** Selected extract follows **

Telling a story can begin social change
NORTH BAY – There is a warm, hopeful aura surrounding Lee Maracle. She hugs first, and then asks what’s up.
When she spoke as the keynote speaker at the Dream Big Conference in North Bay recently, it was my pleasure to listen. Despite cultural hardship, she has risen to be an accomplished author of 35 novels, short-stories and academic papers, an actress, a playwright, a professor, and an artist. Her positively infectious laugh shines a light on the audience.
She truly is a wise Elder who leaves you with hope for the future. The hope springs from chuckling words of the love of her family, always included in her wonderful story telling. Her grandson ran down the stairs to the stage to wave hello when he heard Maracle talking about him.
She pushes her listeners to embrace the importance of telling stories.
Lee also has a social conscience warning that artists are living below the poverty line yet a dollar invested in arts equates to $17 for the economy.

** End of Selected extract **

● **Assigned task 1**
In the piece on Lee Maracle, what does a dollar invested in arts equate to for the economy?
● **Assigned task 2**
Write the next part of the piece on Lee Maracle, picking up after its final sentence.

** Record excerpts follows **

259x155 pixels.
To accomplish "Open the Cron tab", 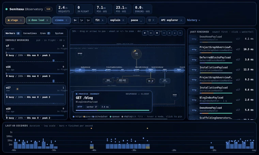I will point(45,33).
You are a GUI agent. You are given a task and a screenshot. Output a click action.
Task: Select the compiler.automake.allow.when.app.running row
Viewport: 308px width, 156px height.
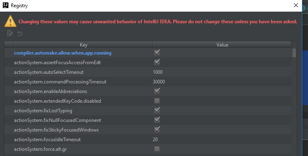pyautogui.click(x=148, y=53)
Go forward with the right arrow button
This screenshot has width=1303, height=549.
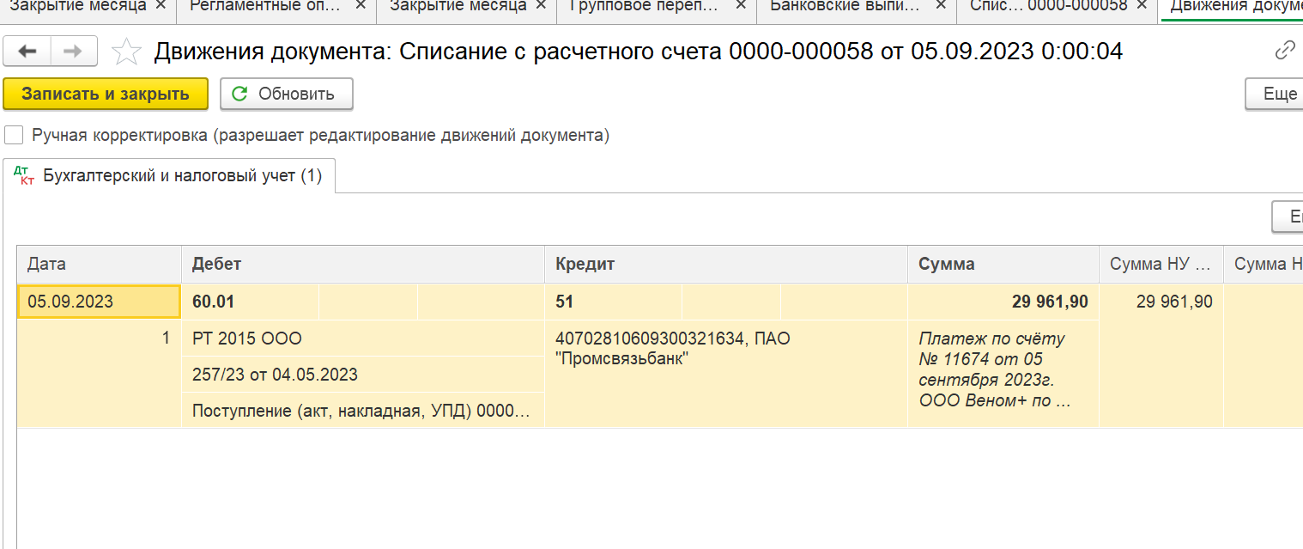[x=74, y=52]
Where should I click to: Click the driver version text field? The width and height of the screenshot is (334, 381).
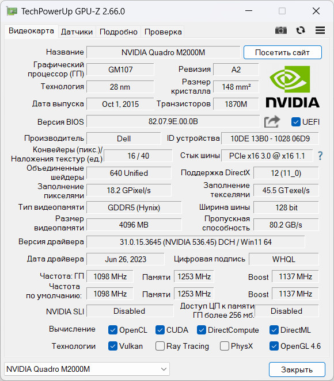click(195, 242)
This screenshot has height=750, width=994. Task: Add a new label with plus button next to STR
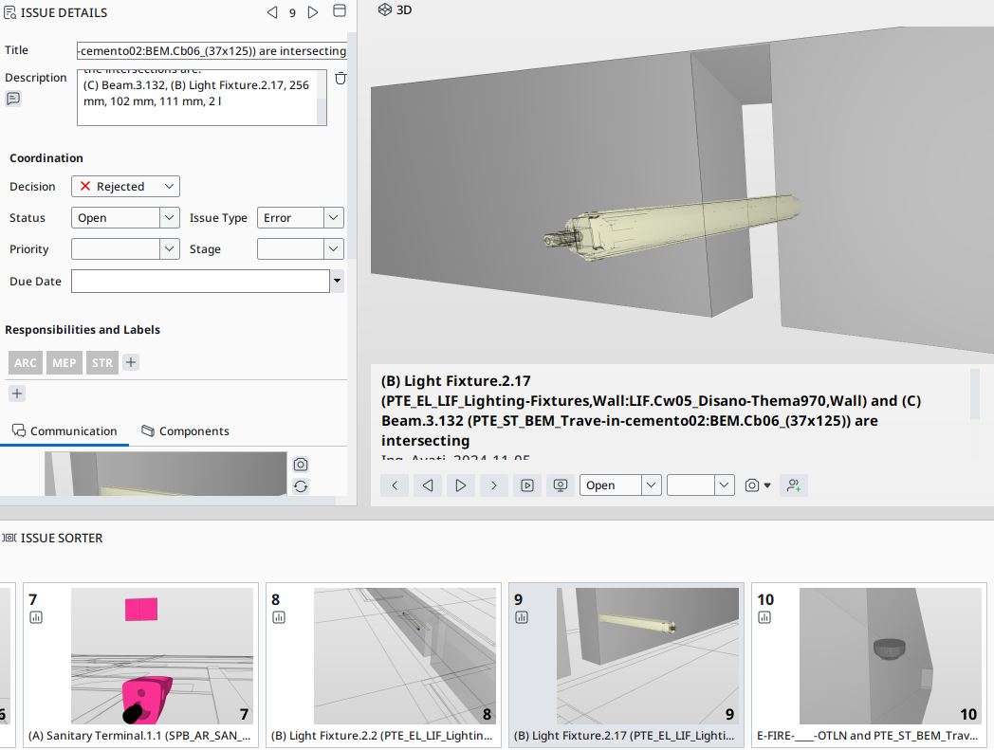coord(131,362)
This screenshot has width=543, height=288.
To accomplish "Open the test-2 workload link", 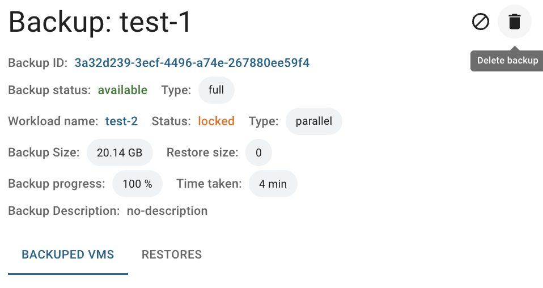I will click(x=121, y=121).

** End of Record excerpts **

● **Task response 1**
$17 for the economy.

● **Task response 2**
Maracle is passionate about how the art of writing to tell a story can begin the dominoes of social change. She spoke of Chekov who wrote to save the lives of children in Russia. “Artists change the ‘normal’.
She also said, “We went to residential school, we didn’t learn to read.” So to get her first novel published, Bobbi Lee: Indian Rebel, she promised to teach 3500 people to read if they would buy her book. So she did.
“I wanted to write my story, so you knew life on reserve.”
And did you notice how her last name sounds like a combo of art and miracle?